INSTRUCTION A =>
Format the records as a JSON list of strings, one string per line with blank lines dropped, starting at the line that contains "Where should I" and ending at the last line of the records. Omit the pictures.

====== TEXT EXCERPT ======

My Metric is Better Than Yours – Optimizing Business Decisions with AI

P. Sondergaard, Senior VP at Gartner famously said: “Algorithms are where the real value lies”. Artificial Intelligence (AI) and machine learning are reshaping entire industry sectors and verticals, creating the foundation of the next industrial revolution.

Optimizing Metrics, AI

Companies, especially retailers, are becoming increasingly data-driven and quantitative. Predictive Applications allow operational decisions to be automated by almost 99% through sophisticated AI algorithms that analyze all relevant data to make predictions that are then executed as business decisions. For example, a retailer can use the application to automatically set the best price for any product at any sales location on a daily basis, all while keeping track of changes in customer behavior.

======

INSTRUCTION B =>
Write out the text on optimizing business decisions with AI in full, word for word.

====== INFORMATION SHOWN ======

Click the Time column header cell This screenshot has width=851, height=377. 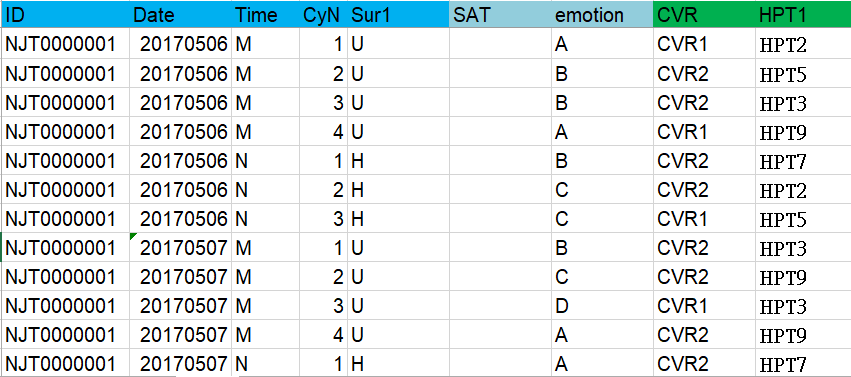(265, 15)
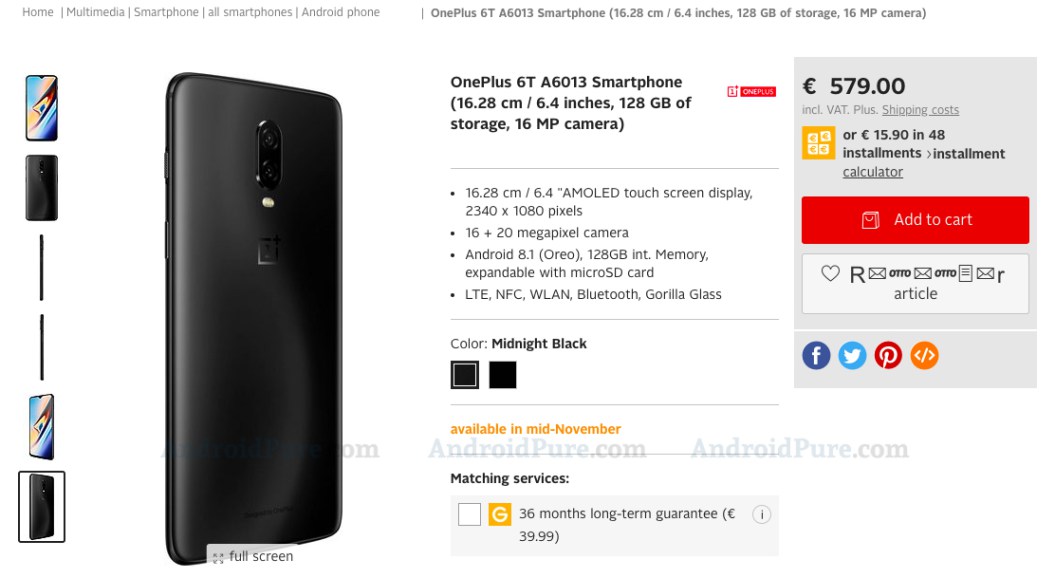The width and height of the screenshot is (1055, 578).
Task: Select the bottom back-view phone thumbnail
Action: click(42, 507)
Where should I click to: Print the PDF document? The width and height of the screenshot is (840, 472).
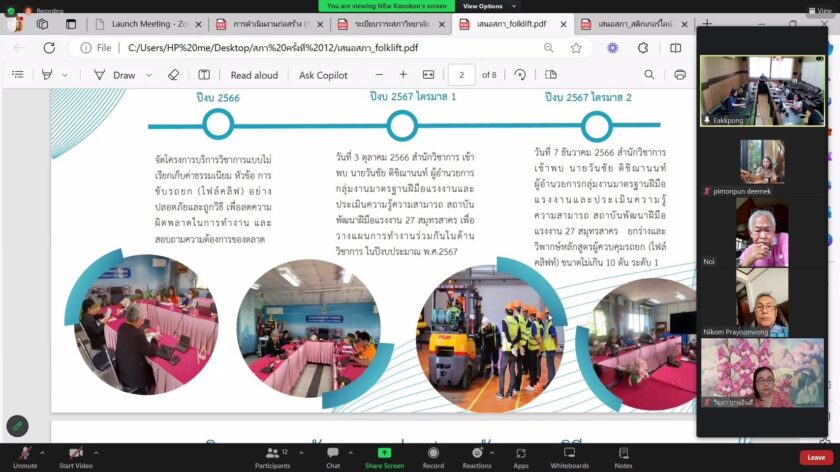tap(680, 75)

======

CORRECT OUTPUT A =>
[
  "Where should I click to: Print the PDF document? The width and height of the screenshot is (840, 472).",
  "tap(680, 75)"
]

CORRECT OUTPUT B =>
My Metric is Better Than Yours – Optimizing Business Decisions with AI

P. Sondergaard, Senior VP at Gartner famously said: “Algorithms are where the real value lies”. Artificial Intelligence (AI) and machine learning are reshaping entire industry sectors and verticals, creating the foundation of the next industrial revolution.

Optimizing Metrics, AI

Companies, especially retailers, are becoming increasingly data-driven and quantitative. Predictive Applications allow operational decisions to be automated by almost 99% through sophisticated AI algorithms that analyze all relevant data to make predictions that are then executed as business decisions. For example, a retailer can use the application to automatically set the best price for any product at any sales location on a daily basis, all while keeping track of changes in customer behavior.